While Nikkita Page’s friends spent the last two weeks of December at home or at the mall, Page was in class at Patrick Henry High School.
She was one of hundreds of Minneapolis students who opted to ditch winter vacation to spend extra time in the district’s Winter Break Academy, a program aimed at helping students retake classes they failed in the past and put them back on track toward graduation.
The program is part of the district’s broader focus on boosting graduation rates. In 2014, less than 60 percent of Minneapolis seniors graduated within four years. The Winter Break Academy, now in its second year, attracted more than 800 students, compared with 175 last year.
District officials said they made a greater effort to reach out to students who were falling behind, with multiple phone calls and postcards home. Nearly a quarter of all of the district’s 10,000 students were eligible to attend the program.
“I chose not to be a failure in high school,” said Jania Kloeppel, a freshman, who was at the academy because she said she did not turn in all her English class assignments on time and failed the class.
At the Winter Break Academy, she studied in a small classroom with fewer than 10 other students her age. The academy was held at two high schools, Patrick Henry and Washburn. All students took a pretest at the beginning of the program to determine their mastery of a class.
The underclassmen could retake the portions of English, math, social studies or science classes that they had failed. They spent five hours a day with a teacher who condensed nine weeks’ worth of lessons into six days. The juniors and seniors spent their days in front of computers, working at their own pace.
Raederle Sterling, an English teacher in the district, taught English to freshmen at this year’s academy. In a recent class, her students reviewed heroes in literature and wrote an essay comparing modern day heroes to classic heroes. For instance, Athena vs. Wonder Woman.
Kloeppel said she found the class easy, but giving up her winter break taught her a hard lesson: “Not to turn in my work late.”
Enrolling more students
The Minneapolis School District offers the winter academy, and another during spring break, for students who have failed a class. According to Quyen Phan, coordinator of the district’s recovery programs, more than 2,500 students failed at least one class in the first quarter of the school year.
“It was heartbreaking to see how many there were,” Phan said.
In October, Phan and the district’s research and evaluation team identified the students who failed and sent them multiple invitations to the academy.

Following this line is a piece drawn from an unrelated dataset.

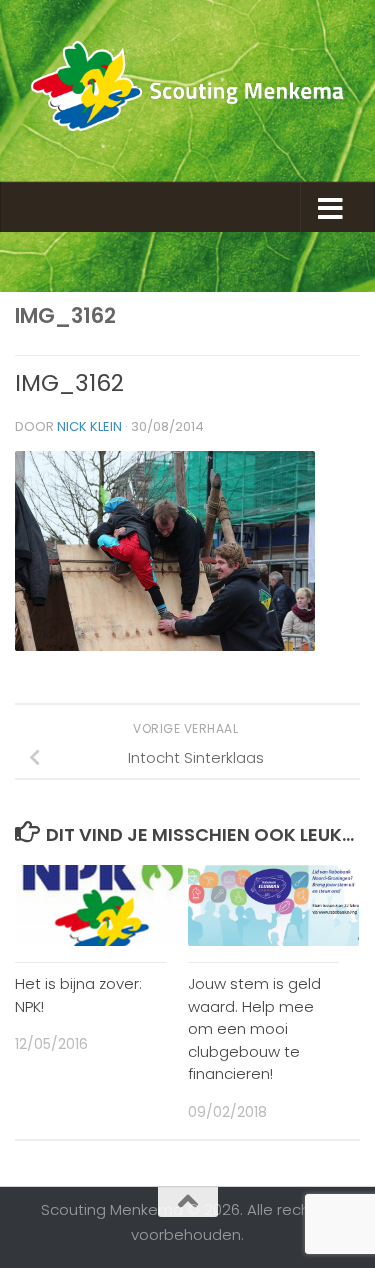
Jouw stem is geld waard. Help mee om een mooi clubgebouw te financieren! (254, 1028)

Phan said last year the district put out an open invitation, but did not call students and parents at home.
The district’s goal was to enroll 1,000 students in the Winter Break Academy. On the first day this year’s academy, 800 students showed up at Henry and Washburn. Classes were held Monday through Wednesday in the last two weeks of December.
“It will increase the GPA just enough so that can help athletics, or college applications,” Phan said.
While the district was trying to attract freshmen to the program so they don’t fall further behind, more than half of the students in the Winter Break Academy were juniors and seniors trying to finish on time to graduate with their classes. Because of limitations in state funding, the program is not available for students who want to get ahead of classes.
Page, a senior who also attended last year’s winter academy, sat at a computer this year with the goal of catching up in three subjects: English, government and geography. The Winter Break Academy allows her to focus, she said.
“I think a classroom has more distractions,” said Page, who was confident she’d be able to complete the online tutorials and pass the classes.
An instructor stood nearby, ready to help juniors and seniors who might have questions as they worked. Students must work through all the online lessons to pass.
Sahara Hussein, a senior, gave up part of her winter break because she wants to be the first in her family to graduate from high school. She moved to Minneapolis from Kenya last year, and, in order to graduate on time, she needed to take a math and economics class.
If she gets caught up, she wants to attend the University of Minnesota next fall.
“I can start my career, go to college,” Hussein said.